Владимир Александрович забеспокоился, сразу остыв и на время оставив тему взрывов и Катерины, которая сама по себе вечный взрыв. Ходячая провокация в бриллиантах…
— А тебе не надо обратить внимание на свое здоровье? Ты давно к врачам обращался?
— Давно, — безмятежно отмахнулся сын. — Некогда! Дела… У тебя своя каторга, у меня своя. Но она меня вполне устраивает. А к вопросу, вредит ли алкоголь здоровью… Я пришел к простому выводу: все зависит от настроения. Если пьешь в хорошем — не вредит, а вот если в подавленном — да. Стараюсь пить исключительно в благостном состоянии. Например, после выгодной сделки.
Варвара Николаевна, еле сдерживаясь, недовольно взглянула на мужа. Ну все, понеслось! Он уже перечеркнул все сыновьи грехи и все простил! Любимый сын Сашенька жалуется на животик!.. Беда-то какая, господи…
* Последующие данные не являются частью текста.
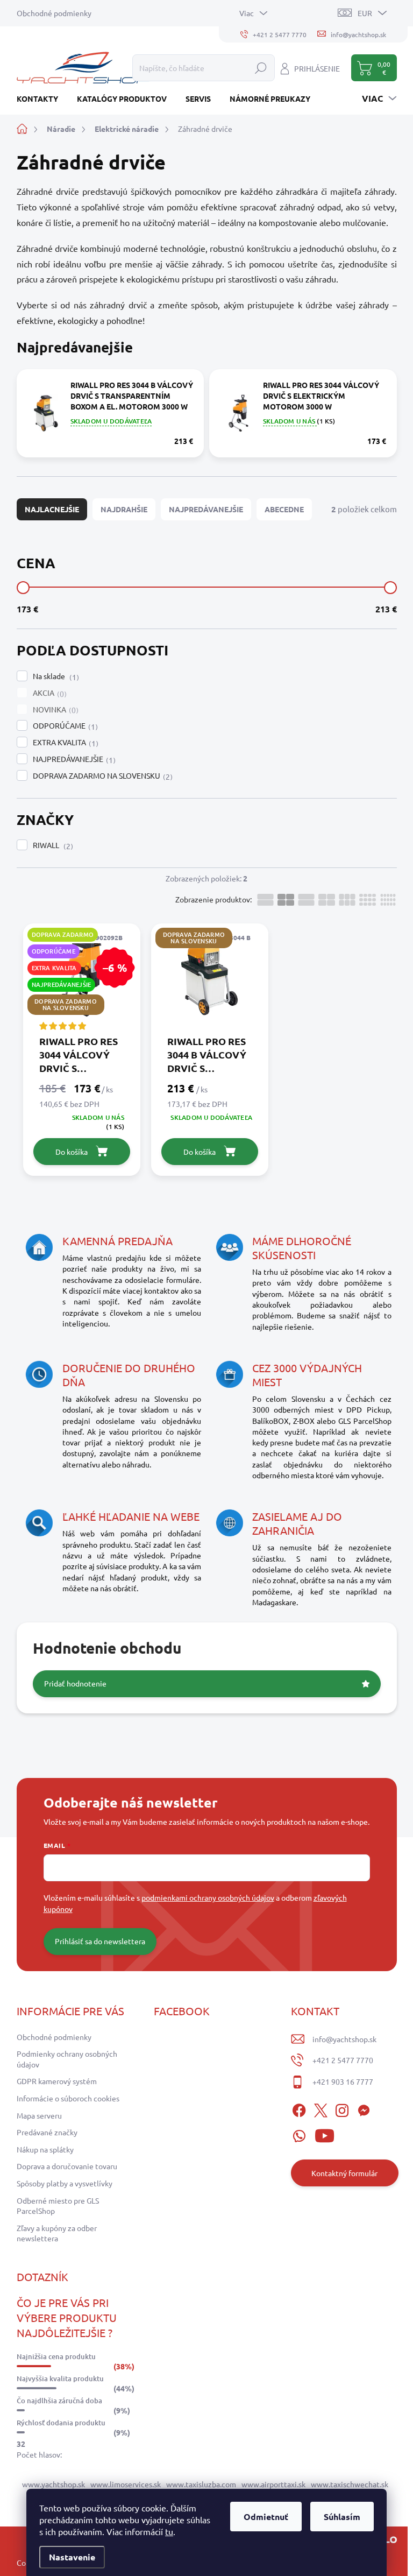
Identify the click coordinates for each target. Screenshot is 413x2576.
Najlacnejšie (52, 509)
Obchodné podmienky (54, 13)
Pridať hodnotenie (75, 1683)
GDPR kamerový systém (57, 2081)
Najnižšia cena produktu (56, 2356)
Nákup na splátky (45, 2149)
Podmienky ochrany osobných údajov (67, 2059)
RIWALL (51, 845)
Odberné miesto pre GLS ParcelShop (58, 2206)
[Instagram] (342, 2108)
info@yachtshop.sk (344, 2039)
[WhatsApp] (299, 2134)
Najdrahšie (124, 509)
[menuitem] (41, 98)
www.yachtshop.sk (53, 2484)
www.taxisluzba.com (201, 2484)
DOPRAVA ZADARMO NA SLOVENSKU (101, 776)
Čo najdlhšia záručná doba (59, 2400)
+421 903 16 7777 (342, 2081)
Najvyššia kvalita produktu (60, 2378)
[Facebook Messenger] (363, 2108)
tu (169, 2531)
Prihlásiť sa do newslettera (100, 1941)
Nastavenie (72, 2557)
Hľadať (261, 68)
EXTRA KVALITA (64, 742)
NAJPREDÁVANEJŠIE (73, 759)
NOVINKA (54, 709)
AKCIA (48, 693)
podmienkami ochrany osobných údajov (207, 1897)
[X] (320, 2108)
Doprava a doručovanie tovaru (67, 2166)
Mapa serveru (39, 2115)
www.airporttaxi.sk (273, 2484)
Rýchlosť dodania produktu (61, 2422)
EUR (365, 13)
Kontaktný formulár (344, 2173)
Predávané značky (47, 2132)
— Варенька, не забывай, — часто повторял муж, — Саша по собственной инициативе подарил нам такую дорогую квартиру! И мы ее приняли… Значит, мы тоже живем по двойным стандартам. Как все…
— И ты не забывай, — неизменно отзывалась Варвара Николаевна, — практичная Катерина давным-давно все рассчитала да вычислила и поняла, что Тане довольно скоро понадобится отдельное жилье и нет ничего лучше, чем наследство от деда с бабкой! Квартирка и вправду шикарная!
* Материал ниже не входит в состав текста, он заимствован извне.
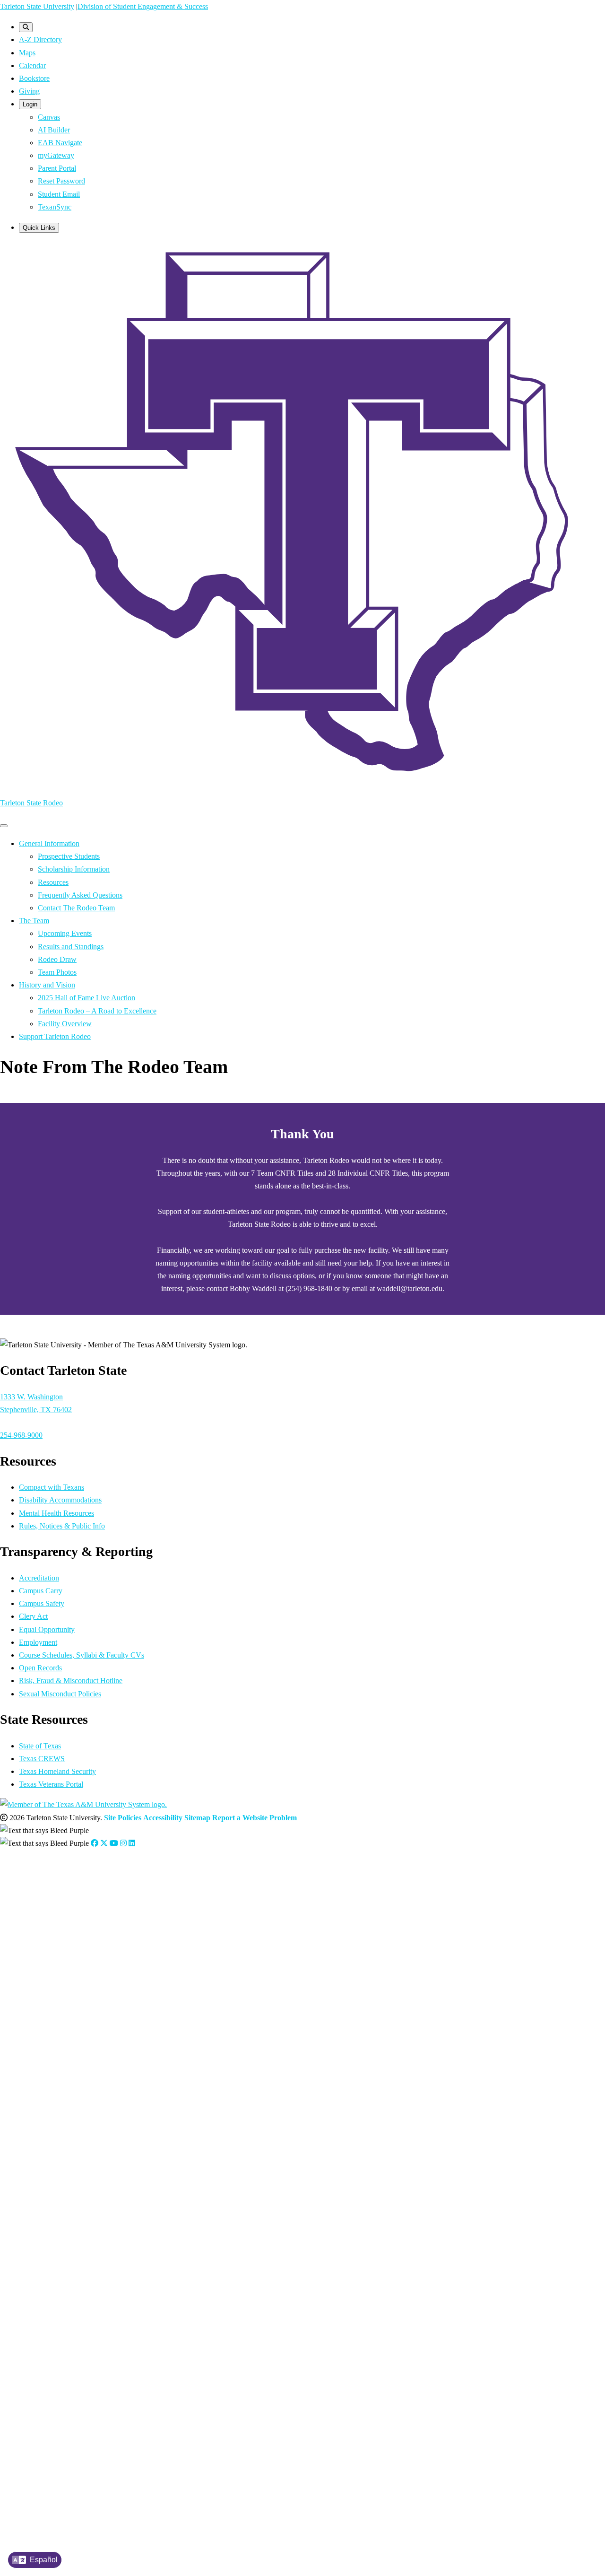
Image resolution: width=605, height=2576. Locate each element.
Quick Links (39, 227)
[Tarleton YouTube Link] (114, 1843)
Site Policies (122, 1818)
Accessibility (162, 1818)
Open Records (40, 1668)
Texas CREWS (42, 1759)
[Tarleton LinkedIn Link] (132, 1843)
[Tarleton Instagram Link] (123, 1843)
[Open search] (26, 27)
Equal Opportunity (47, 1629)
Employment (38, 1642)
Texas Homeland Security (57, 1771)
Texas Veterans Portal (51, 1784)
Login (30, 104)
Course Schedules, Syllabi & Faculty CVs (81, 1655)
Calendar (32, 65)
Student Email (59, 194)
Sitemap (197, 1818)
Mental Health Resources (56, 1513)
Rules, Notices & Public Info (62, 1526)
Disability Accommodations (60, 1500)
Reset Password (61, 181)
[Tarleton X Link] (104, 1843)
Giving (29, 91)
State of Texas (40, 1746)
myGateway (56, 155)
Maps (27, 53)
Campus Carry (40, 1591)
Муж понуро опускал большой унылый нос.
— Просто желудок стал недружелюбно встречаться с едой. Бывает, — усмехнулся Саша. — Ничего, пройдет, попью альмагеля…
— Правильно, это самое простое и удобное, у тебя же под рукой всегда уйма лекарств! — проворчала Варвара Николаевна. — Только не ошибись, не возьми поддельное! Хотя таблеток от старения, даже фальшивых, в твоем богатом ассортименте все-таки до сих пор нет. А так хотелось бы ими позабавиться! Потешить свои иллюзии…
Сын взглянул на нее и встал. Дипломатический визит подошел к концу.
А Танечка по-прежнему просыпалась ночами и звала деда…
— Володя, — вздыхала Варвара Николаевна, — опять…
Муж торопливо поднимался, суетливо нашаривая в темноте очки.
— Вова, а каким папа был маленький? — спросила вдруг однажды ночью Танюшка, устроившись на коленях деда.
Ночник мирно освещал комнату в коврах. Когда-то маленькая Танюшка, еще не умея ходить, быстро, как зверек, ползала по этим коврам и громко хохотала от восторга. От счастья жизни… Жизни, которую у нее теперь незнакомые дяди запросто могли отобрать.